I'm new to working as a freelancer, and I've been applying for jobs on oDesk and Elance. I've managed to find what looks like a decent job, but I'm not sure whether I can trust the client.<p>I don't know much about him, and googling his name turns up nothing. He has a LinkedIn profile, but not much information on it. Also, the work is for an e-commerce type site that has little traffic.<p>This client has offered to pay me well to do some design work. He also said he's going to send me the access info to his server. I'm wondering if this sounds a little odd, and what my liabilities/risks are. How should I handle this, as a freelancer? I'm not sure whether I can trust my client, and I'm also not sure if I feel comfortable just logging onto his server with respect to liabilities.
======
gexla
You have managed to find one client and your worry is finding clients you can
trust?

Get clients first, then start worrying about getting screwed over when you
actually start getting screwed over. At this stage, getting screwed over isn't
so much a problem when you are new and looking long term.

However, it's never fun to work for free. On Elance and Odesk you can do the
hourly option where your invoice is auto pulled from the buyers CC every week.
You could do a 30 / 30 / 40 scheme where you get 30% down payment before you
get started. You could get a down payment and then send an invoice weekly.
With these schemes, even if you get screwed, it won't be for much.

Personally, in six years of doing freelance web development I have never been
screwed over. A larger worry is generally the payment / headache ratio. Some
clients are so great to work with that you feel like it's the easiest money
you could possibly come across. Other clients are such a pain that you feel
like you have to claw and grind for every billable. In some cases, it's better
to get screwed over by a bad client and halt the project rather than grind it
out for weeks / months and be burnt out by the time it's over.

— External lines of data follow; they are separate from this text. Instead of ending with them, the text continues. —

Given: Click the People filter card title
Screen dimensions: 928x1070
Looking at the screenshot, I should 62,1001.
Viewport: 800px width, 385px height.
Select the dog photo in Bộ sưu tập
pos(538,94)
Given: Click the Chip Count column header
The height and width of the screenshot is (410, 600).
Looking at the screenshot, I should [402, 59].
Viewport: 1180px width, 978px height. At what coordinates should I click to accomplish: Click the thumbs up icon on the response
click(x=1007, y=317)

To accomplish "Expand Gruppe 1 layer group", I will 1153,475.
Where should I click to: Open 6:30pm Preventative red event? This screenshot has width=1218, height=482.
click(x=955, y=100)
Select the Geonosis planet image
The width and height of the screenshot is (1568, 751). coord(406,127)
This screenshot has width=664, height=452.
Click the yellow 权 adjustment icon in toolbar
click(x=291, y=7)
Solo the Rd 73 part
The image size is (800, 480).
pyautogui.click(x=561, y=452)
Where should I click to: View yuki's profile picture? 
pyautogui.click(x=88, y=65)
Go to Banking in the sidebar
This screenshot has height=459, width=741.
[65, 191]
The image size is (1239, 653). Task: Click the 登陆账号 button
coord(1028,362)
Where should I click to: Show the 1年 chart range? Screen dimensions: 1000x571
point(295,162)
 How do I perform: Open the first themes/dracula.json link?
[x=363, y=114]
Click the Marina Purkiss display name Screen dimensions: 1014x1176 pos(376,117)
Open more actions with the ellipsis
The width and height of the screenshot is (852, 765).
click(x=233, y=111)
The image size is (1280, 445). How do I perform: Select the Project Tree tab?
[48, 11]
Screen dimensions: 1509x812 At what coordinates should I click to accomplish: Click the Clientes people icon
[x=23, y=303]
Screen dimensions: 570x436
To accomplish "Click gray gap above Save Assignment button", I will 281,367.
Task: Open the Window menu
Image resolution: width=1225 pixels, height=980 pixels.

While you will likely not have to deal with getting screwed over often, slow
payments will be a much bigger problem and can hurt you as much as non
payment. The same payment schemes apply. If a payment doesn't come through,
then pause the project.

As for server access, this is very typical. Most clients will hand you their
server access. Again, I have never had problems with this. An overall better
method for handling development is for the client to give you access to a repo
which is hooked into some sort of deployment scheme. In this case you wouldn't
touch the client's server. However, not everyone will know how to set this up,
so perhaps you could offer this setup to the client as part of your gig.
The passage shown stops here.